Наконец пришел водитель, и поэты вместе с Яромилом (их было одиннадцать) ввалились в микроавтобус. После часовой езды микроавтобус остановился в приятной загородной местности, поэты вышли, организаторы показали им реку, сад, виллу, провели их по всему зданию, по учебным кабинетам, по залу (где вскоре начнется торжественный вечер), заставили их заглянуть в трехместные комнаты, где обитали слушатели (те в удивлении вытягивались по стойке «смирно», приветствуя поэтов с такой же вымуштрованной дисциплинированностью, с какой встречали бы официальную комиссию, проверяющую порядок в комнатах), и наконец провели их в кабинет начальника. Там их ждали бутерброды, две бутылки вина, начальник в форме и, кроме того, одна несказанно красивая девушка. Когда поочередно они пожали руку начальнику и пробормотали свои имена, начальник указал на девушку: «Руководитель нашего кинокружка», — и стал объяснять одиннадцати поэтам (поочередно подававшим девушке руку), что народная полиция располагает своим местным клубом, где поддерживает богатую культурную традицию; у них есть и театральный коллектив, и хор, а вот сейчас они организовали кинокружок, и руководит им эта молодая девушка, студентка института кинематографии, которая к тому же настолько любезна, что решила помочь молодым полицейским; кстати, в ее распоряжении здесь прекрасные возможности: великолепная камера, осветительная аппаратура и, главное, восторженные молодые люди, о которых начальник не может с уверенностью сказать, что интересует их больше: кино или инструкторша.
Пожав всем руки, киношница сделала знак стоявшим у прожекторов паренькам, и поэты вместе с начальником принялись жевать бутерброды под жаром софитов.
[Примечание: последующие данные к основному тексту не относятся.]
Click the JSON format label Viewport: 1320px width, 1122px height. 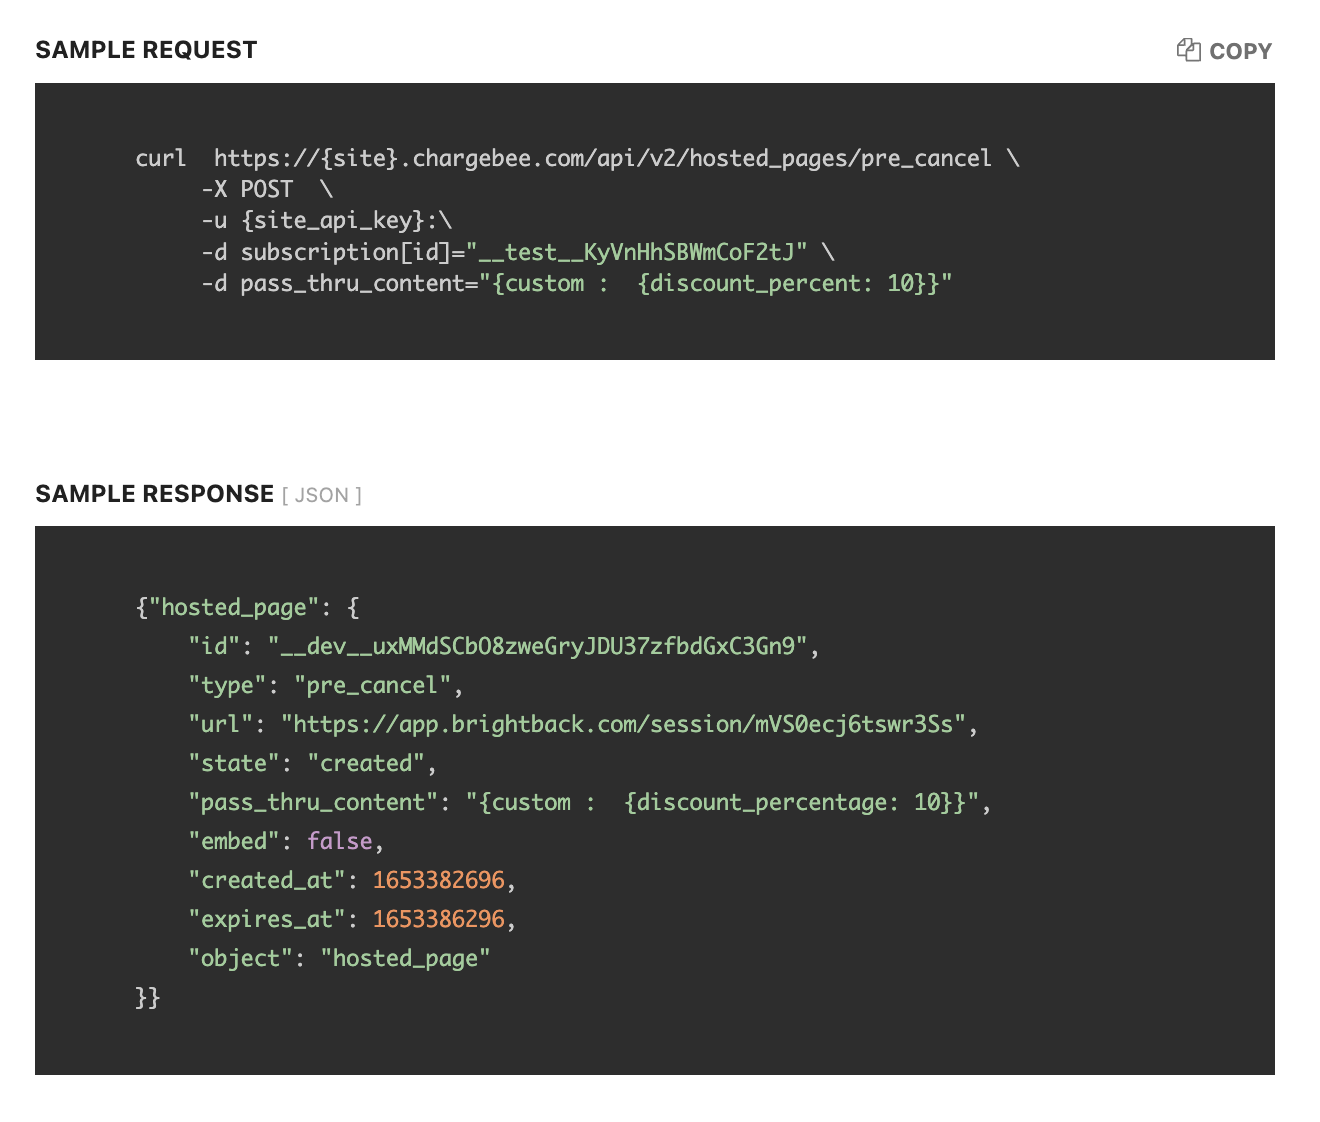click(322, 495)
Их разговор, которому начальник стремился придать наибольшую раскованность, всякий раз прерывался командами девушки, после чего следовали передвижка ламп с места на место и затем тихое жужжание камеры. Вскоре начальник поблагодарил поэтов за то, что они пришли, посмотрел на часы и сказал, что публика уже с нетерпением ждет начала беседы.
«Итак, товарищи поэты, займите, пожалуйста, ваши места», — объявил один из организаторов и по списку зачитал их имена; поэты выстроились в ряд и по знаку организатора стали подниматься на подиум; там стоял длинный стол, где за каждым полом были закреплены стул и место, обозначенное именной табличкой. Поэты уселись на стулья, и в зале (набитом до отказа) раздались аплодисменты.